Here’s some cheering news: Though everyone talks about how romance fades after the honeymoon, that isn’t necessarily true. Bianca Acevedo of Cornell Medical College and Arthur Aron of Stony Brook University compared the brain scans of couples who had just fallen in love with those of men and women who had been married an average of 21 years and said they were still intensely in love with their spouses. Those in long-term relationships were shown images of their partners, as well as of close friends and neutral acquaintances. Guess what? When subjects saw their beloved’s image, their dopamine-rich VTA lit up like a pinball machine.
“The brain scans were similar to those in the first blush of love, but there was a difference,” says Acevedo. Recall that the newly in love show low activity in the areas of the brain where serotonin is produced, which means anxiety and obsessive thinking. But those still romantically in love after many years show greater activation in serotonin and opiad-rich areas associated with elevated calmness and pleasure. “They’re in the secure phase of love,” Acevedo explains. “They still desire one another, they’re engaged, they experience the intensity—but not the anxiety.”

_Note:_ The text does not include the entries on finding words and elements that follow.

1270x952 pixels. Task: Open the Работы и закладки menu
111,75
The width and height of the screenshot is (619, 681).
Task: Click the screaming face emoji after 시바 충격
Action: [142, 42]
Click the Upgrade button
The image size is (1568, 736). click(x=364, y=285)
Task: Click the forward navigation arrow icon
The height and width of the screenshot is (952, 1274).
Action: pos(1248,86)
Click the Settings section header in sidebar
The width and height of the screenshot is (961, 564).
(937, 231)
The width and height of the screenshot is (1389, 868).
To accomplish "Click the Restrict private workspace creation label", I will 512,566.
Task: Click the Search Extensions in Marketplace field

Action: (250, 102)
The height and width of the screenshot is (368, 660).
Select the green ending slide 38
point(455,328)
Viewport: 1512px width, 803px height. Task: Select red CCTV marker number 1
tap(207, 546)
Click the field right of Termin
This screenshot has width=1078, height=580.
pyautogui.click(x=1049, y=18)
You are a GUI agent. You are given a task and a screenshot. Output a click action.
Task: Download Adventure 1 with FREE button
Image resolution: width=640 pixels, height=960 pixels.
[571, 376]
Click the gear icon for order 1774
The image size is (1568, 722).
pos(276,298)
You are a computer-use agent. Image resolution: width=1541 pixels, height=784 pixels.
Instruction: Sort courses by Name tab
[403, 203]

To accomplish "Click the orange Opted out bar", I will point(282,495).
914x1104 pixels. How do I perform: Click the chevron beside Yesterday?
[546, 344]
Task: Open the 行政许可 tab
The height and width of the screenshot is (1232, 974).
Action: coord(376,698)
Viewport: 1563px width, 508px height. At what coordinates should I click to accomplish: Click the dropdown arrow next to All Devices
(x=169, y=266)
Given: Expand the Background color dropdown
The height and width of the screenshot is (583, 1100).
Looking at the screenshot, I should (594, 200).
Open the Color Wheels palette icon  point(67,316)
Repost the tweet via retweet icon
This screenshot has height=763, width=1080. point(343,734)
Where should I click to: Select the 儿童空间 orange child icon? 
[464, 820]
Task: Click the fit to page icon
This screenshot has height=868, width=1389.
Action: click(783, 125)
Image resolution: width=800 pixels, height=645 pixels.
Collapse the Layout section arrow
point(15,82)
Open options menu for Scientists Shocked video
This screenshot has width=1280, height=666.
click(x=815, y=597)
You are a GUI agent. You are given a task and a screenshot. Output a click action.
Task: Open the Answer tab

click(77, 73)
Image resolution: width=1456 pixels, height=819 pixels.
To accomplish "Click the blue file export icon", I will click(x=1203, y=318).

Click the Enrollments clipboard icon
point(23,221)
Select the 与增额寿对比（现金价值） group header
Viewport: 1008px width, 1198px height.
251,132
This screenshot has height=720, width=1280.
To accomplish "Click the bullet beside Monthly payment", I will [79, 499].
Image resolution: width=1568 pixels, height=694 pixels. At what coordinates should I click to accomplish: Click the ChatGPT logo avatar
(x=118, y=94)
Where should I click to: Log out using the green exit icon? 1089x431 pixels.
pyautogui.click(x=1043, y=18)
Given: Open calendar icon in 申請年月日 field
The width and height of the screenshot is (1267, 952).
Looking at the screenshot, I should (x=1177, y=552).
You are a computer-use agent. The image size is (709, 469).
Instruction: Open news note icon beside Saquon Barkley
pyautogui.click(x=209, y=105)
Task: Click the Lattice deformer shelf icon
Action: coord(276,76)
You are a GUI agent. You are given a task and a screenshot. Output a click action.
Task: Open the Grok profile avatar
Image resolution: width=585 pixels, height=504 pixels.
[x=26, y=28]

Let’s wish that kind of love to everyone who’s dear to us on this Valentine’s Day.
The Cure for a Broken Heart
A recent brain-scan study examined the newly dumped. When subjects stared at photos of the person who rejected them, their scans resembled those of people withdrawing from drugs. So how to ease the pain? “If someone is camping out in your head, treat it as an addiction,” Professor Helen Fisher says. “If you’re trying to give up alcohol, you don’t leave a bottle of vodka on your desk.”
1. CUT OFF COMMUNICATION
Place letters and pictures of your ex in a lockbox; take her number off your cell, her email address out of your contacts, and her IM name off your buddy list.
2. GET ACTIVE.
Exercise. By increasing the stores of dopamine in the brain, you drive up optimism and get renewed hope.
3. CALL THE SPA.
Get a massage and hug your friends. Both increase oxytocin levels.
4. TRY SOMETHING NEW.
Do novel things. “Whether it’s travel, new restaurants, new hobbies, or seeing people you haven’t seen in a while,” Fisher says, “novelty significantly elevates activity of dopamine in the brain.”